QR (short for 'Quick Response') Codes are two dimensional barcodes. They can be encoded with information which, when scanned by a suitable QR code reader, can be accessed. The QR codes you get with your Kixtag are encoded either with the web address of your Kixtag or a unique code which directs to your Kixtag but can be logged independently within your Kixtag stats. All your Kixtag QR codes are unique to you.
QR Code readers
The most common device for reading QR codes is the mobile phone. A number of mobile phones now come with a QR reader already installed. For those that don't, it's fairly straightforward to download and install a suitable 'app'.
Kixtag QR Code image formats
Our free plan provides simple PNG and SVG QR Code image formats completely free for download within your control panel. We also provide QR code widgets to embed on your web pages - you can also use the 'cut and paste' html embed code we provide from the 'links' menu.
As a general guideline, EPS, SVG or PDF are the best files for offline printing as they are a vector lossless image format and can be scaled/enlarged without problem. We would generally advise against using JPG for offline printing.

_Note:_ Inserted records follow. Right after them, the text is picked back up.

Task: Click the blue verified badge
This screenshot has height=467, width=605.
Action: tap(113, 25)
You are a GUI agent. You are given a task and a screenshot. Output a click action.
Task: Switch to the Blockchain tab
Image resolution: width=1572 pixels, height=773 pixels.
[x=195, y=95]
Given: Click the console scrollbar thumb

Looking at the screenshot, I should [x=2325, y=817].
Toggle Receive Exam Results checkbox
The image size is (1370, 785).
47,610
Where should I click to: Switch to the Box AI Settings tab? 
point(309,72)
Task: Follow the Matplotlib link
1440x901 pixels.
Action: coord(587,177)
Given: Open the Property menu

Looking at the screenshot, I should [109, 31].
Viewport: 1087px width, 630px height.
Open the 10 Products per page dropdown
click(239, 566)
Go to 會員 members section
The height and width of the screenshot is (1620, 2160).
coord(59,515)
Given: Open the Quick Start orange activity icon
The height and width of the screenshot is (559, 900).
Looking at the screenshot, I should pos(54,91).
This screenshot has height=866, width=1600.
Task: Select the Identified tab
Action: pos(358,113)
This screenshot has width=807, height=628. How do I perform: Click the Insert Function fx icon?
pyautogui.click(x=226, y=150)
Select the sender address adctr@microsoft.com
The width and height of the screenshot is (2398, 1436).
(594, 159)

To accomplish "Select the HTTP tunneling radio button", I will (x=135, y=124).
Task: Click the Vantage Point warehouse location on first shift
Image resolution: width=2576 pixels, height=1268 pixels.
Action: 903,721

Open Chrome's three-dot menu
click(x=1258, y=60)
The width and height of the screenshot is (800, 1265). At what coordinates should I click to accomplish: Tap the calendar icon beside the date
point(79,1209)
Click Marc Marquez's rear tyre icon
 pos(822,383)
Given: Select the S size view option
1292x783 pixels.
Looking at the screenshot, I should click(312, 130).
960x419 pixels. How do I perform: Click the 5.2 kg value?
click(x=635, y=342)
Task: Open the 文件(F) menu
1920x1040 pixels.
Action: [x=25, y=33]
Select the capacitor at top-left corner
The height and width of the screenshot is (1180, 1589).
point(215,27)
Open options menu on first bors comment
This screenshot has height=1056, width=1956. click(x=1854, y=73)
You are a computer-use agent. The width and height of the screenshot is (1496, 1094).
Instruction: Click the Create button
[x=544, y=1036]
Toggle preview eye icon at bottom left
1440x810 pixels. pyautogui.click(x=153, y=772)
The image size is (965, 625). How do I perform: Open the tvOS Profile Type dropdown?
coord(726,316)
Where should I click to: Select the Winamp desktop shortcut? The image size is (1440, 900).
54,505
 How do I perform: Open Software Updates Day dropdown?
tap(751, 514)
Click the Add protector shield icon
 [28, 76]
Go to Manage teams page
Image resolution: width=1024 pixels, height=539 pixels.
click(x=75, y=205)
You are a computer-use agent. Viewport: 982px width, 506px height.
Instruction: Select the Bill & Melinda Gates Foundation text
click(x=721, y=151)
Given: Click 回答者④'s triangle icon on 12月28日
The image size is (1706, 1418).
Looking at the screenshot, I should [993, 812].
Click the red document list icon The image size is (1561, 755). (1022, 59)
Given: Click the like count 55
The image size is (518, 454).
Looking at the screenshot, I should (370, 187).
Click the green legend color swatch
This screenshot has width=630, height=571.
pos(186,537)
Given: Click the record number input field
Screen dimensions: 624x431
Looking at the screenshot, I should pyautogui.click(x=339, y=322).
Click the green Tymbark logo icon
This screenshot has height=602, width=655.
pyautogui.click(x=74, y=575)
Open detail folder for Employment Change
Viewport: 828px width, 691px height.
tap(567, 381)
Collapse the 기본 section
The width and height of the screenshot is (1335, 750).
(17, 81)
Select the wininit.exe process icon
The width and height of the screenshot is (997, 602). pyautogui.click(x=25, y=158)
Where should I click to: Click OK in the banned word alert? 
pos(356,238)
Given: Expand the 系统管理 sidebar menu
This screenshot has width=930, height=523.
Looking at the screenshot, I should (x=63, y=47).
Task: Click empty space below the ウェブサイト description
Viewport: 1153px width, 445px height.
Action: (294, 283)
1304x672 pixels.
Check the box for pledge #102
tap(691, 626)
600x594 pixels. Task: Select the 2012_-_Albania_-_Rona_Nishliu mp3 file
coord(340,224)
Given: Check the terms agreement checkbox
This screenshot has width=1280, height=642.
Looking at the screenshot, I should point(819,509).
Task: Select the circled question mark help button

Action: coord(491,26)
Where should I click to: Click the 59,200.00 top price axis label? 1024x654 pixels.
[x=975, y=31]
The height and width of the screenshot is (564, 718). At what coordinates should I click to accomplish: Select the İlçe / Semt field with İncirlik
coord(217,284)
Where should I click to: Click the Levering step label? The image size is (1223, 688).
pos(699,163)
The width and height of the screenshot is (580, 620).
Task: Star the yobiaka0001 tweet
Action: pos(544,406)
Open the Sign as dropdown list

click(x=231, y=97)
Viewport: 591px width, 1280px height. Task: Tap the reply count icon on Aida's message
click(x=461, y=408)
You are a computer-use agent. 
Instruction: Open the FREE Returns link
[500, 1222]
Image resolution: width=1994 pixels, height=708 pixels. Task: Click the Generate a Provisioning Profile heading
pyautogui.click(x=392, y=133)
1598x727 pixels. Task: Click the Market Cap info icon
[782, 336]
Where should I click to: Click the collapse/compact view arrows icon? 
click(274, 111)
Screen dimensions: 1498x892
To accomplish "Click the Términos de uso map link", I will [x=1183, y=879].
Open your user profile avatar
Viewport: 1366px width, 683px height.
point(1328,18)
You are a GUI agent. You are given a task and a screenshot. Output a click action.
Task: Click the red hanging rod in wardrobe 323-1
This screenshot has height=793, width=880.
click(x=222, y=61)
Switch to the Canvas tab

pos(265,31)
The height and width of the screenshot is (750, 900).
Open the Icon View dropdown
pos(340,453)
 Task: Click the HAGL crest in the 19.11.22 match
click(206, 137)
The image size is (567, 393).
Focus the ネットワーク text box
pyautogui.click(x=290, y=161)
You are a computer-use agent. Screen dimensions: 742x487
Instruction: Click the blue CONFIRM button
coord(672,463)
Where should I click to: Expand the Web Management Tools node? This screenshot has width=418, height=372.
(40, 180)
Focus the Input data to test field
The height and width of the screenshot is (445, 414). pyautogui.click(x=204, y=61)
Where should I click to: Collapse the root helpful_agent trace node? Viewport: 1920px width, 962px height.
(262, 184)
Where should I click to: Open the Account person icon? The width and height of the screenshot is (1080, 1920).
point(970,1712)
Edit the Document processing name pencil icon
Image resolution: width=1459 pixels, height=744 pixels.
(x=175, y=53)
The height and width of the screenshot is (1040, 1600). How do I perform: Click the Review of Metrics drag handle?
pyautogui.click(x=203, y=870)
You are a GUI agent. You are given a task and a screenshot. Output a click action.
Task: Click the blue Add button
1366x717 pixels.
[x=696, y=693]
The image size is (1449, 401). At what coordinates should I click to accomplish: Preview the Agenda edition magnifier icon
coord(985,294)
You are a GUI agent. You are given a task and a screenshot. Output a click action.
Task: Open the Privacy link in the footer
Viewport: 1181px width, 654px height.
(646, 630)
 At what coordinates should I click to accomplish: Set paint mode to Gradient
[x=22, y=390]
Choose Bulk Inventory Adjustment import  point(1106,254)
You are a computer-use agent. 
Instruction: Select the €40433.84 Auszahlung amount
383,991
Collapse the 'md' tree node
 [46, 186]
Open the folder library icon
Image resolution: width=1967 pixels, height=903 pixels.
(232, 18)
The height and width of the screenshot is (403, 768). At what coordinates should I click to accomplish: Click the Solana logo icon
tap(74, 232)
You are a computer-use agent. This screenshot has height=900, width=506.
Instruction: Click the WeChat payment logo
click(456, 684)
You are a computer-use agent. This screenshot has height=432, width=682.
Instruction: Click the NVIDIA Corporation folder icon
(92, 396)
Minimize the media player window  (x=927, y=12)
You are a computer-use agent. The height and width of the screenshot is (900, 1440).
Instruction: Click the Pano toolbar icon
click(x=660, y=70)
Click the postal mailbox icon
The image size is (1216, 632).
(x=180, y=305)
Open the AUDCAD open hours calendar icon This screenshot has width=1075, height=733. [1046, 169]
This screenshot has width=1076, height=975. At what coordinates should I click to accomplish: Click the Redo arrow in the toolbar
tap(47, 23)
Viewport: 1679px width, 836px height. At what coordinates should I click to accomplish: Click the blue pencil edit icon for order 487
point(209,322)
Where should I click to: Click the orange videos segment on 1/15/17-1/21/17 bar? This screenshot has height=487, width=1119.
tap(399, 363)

On our premium plans, we also provide designer QR Codes which are available in PNG, JPG, SVG and vector PDF QR Code file formats.
QR Code print guidelines
Four basic rules.
Firstly, clarity. QR Codes have error correction technology and can cope suprisingly well with distortion and even damage. However, you want as many people as possible to scan quickly and easily and that means taking care to make sure it's clear and crisp. Use the correct file format, be careful with scaling and for offline work, use good printers and paper/fabric/skin/etc.
Secondly, size. This depends a lot on your target audience and placement. There's little point printing a QR Code 1 inch / 3 cm big on a poster for example. Our advice is do a mockup, get a QR Code reader and test. Generally, avoid going smaller than 2 cm square.
Thirdly, border. QR Codes require a little white space around them. This is called the 'quiet zone' and makes a significant difference to the ability of a reader to scan effectively. Don't get too hung up on exact sizes, but aim to keep a white space certainly no smaller than half the size of the top left QR code outer square. A full 'square's worth' of space would be more than adequate.
Fourthly, contrast. QR Codes don't have to be black and white. In fact, the little squares don't even need to be square. There are some great examples in Japan of some highly modified QR Codes which scan very well. You can even purchase 'designer' QR Codes directly from Kixtag for your Kixtag with just a couple of clicks (Kixtag Premium). However, generally speaking you want the maximum number of people to scan with the minimum of fuss. That means high contrast (strong, dark colours) and avoiding pale yellow squares on a pale orange background !
Testing QR Codes
We strongly recommend that you get hold of a QR Code reader and test the QR Code at every stage of an offline print process. Test that it scans quickly and correctly and links through to your Kixtag correctly. QR Codes (and our systems) are robust, but it's always better to spend a few seconds doing a test scan than have to bin a print run...
QR Code redirect
Kixtag QR codes are encoded to link directly to your Kixtag connections page so that people can choose how they want to connect with you. However, if you want your QR Code to then connect immediately through to a specific connection, then you simply need to enable 'Instant Redirect' under the AutoConnect tab in your account settings. It's very easy to do, you can change or cancel the redirect at any time and there's full instructions on the AutoConnect page on how to set things up.
QR Code costs
Kixtag QR Codes are free to be reproduced anywhere you (legally) like. Put them on business cards, email footers, adverts, websites, t-shirts, mugs, tattoos, dvd/cd covers, promotional bags, letterheads, shop windows, badges/pins, posters, etc, etc.
Who invented the QR Code ?
QR Codes were invented by a clever Japanese company called Denso Wave. The use of QR codes is free of any license but the term 'QR Code' is a registered trademark of Denso Wave Incorporated. Where you use the phrase 'QR Code', you are required to display the phrase 'QR Code is registered trademark of DENSO WAVE INCORPORATED' somewhere near. This is not required if you only use the QR Code image itself.